The included teams were confirmed by Electronic Arts on 17 February 2010. The game contains 199 of the 204 national teams that took part in the 2010 FIFA World Cup qualification phase. Electronic Arts stated that they have included every team that FIFA have permitted them to use, with some others not being allowed for "various reasons". The five teams that were in the draw for World Cup qualifying but are not included in the game are the Central African Republic, Eritrea, and São Tomé and Príncipe from Africa, and Asian teams Bhutan and Guam. All five withdrew from the qualifying stage before it began. Additionally, the game does not feature Brunei, Laos, Papua New Guinea, and the Philippines, as they did not participate in World Cup qualification.

The game includes all 10 venues used at the 2010 FIFA World Cup, as well as stadiums from each qualifying region and a range of "generic" stadiums.

==Background==
===Development===
2010 FIFA World Cup South Africa was in development for 12 months, and had two separate teams working on it: gameplay team and core team. The gameplay team was led by Gary Patterson, the creative director for FIFA games. Meanwhile, the core team designed the game modes and audio/visual presentation, among other things. EA Sports wanted to shape World Cup in a way that it would be able to match FIFA 10. They decided to release it as a standalone game, rather than downloadable content, citing the size, scope, and the uniqueness of the covered event.

Because the game focused on a single event, EA Sports was trying to secure complete authenticity by working with FIFA and the host nation. Several members went to South Africa and recorded the vuvuzela noise during actual football games in order to capture the atmosphere. Adding to the variety, each nation got its own fully rendered crowd in-game. The developers were also influenced by African themes in other areas, such as the soundtrack and menus.

=== Release ===
The game was announced on 26 January 2010 in a GameSpot interview with the line producer of the game, Simon Humber, with a slated release date for 27 April 2010 in North America, and 30 April 2010, in Asia and Europe.

A playable demo was released for Xbox 360 and PlayStation 3 on 8 April 2010. It includes Italy and Spain as the playable teams, and the ability to upload video replays to EA Football World.
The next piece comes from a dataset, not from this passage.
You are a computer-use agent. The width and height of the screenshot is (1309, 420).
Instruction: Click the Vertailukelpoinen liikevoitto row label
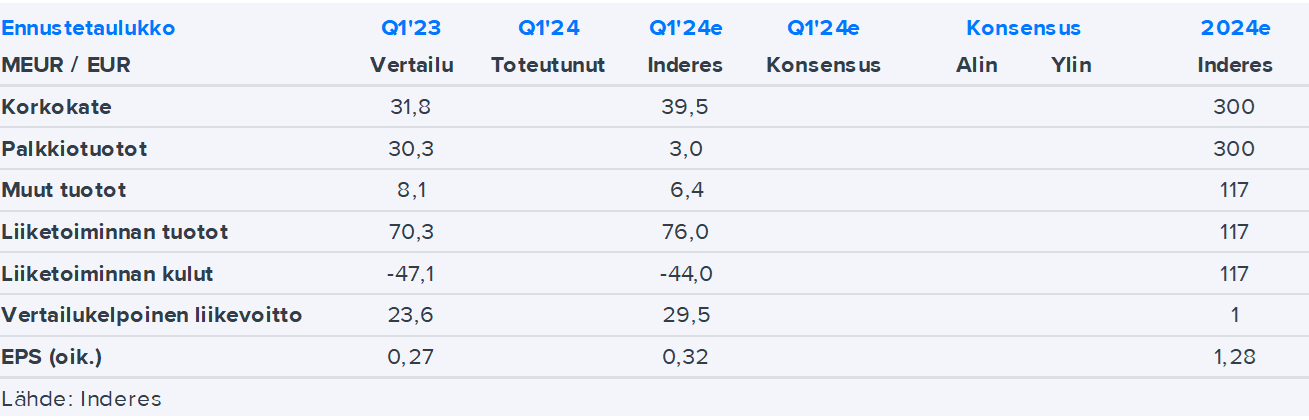pyautogui.click(x=152, y=315)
The game was pulled from Saudi Arabia due to the soccer ball being translated as Allah, which referred to God in the Arabic language, as Saudi players did not kick it due to political and religious reasons.

===Soundtrack===
The 2010 FIFA World Cup soundtrack consists of 28 tracks by artists from 21 countries. According to Electronic Arts, it is intended to be a soundtrack that "celebrates the cultural vibrancy of the first FIFA World Cup to be held in Africa". The headline track is "Wavin' Flag (Coca-Cola Celebration Mix)" by K'naan.

===Reception===

The game was met with positive to mixed reception. GameRankings and Metacritic gave it a score of 83.43% and 83 out of 100 for the Xbox 360 version; 82.82% and 82 out of 100 for the PlayStation 3 version; 71.50% and 69 out of 100 for the PSP version; 69% and 70 out of 100 for the Wii version; and 62.50% for the iOS version.

Aggregate scores
| Aggregator | Score |  |  |  |  |
| iOS | PS3 | PSP | Wii | Xbox 360 |
| GameRankings | 62.50% | 82.82% | 71.50% | 69% | 83.43% |
| Metacritic | N/A | 82/100 | 69/100 | 70/100 | 83/100 |

Review scores
| Publication | Score |  |  |  |  |
| iOS | PS3 | PSP | Wii | Xbox 360 |
| Destructoid | N/A | N/A | N/A | N/A | 8/10 |
| Eurogamer | N/A | 8/10 | N/A | N/A | 8/10 |
| Game Informer | N/A | 8.5/10 | N/A | N/A | 8.5/10 |
| GameRevolution | N/A | A− | N/A | N/A | A− |
| GameSpot | N/A | 8.5/10 | 7.5/10 | 7/10 | 8.5/10 |
| GameTrailers | N/A | N/A | N/A | N/A | 9/10 |
| GameZone | N/A | 8.5/10 | N/A | 5/10 | N/A |
| IGN | 4.5/10 | (UK) 8.7/10 (US) 8.3/10 | 6/10 | 6.5/10 | (UK) 8.7/10 (US) 8.3/10 |
| The Daily Telegraph | N/A | N/A | N/A | N/A | 8/10 |

====Sales====
As of May 2010, the game had sold nearly 2 million units worldwide.

===Legacy===
As of 2022, the game is generally considered to be the best of the modern EA Sports FIFA World Cup video games, as well as one of the greatest football games of all time.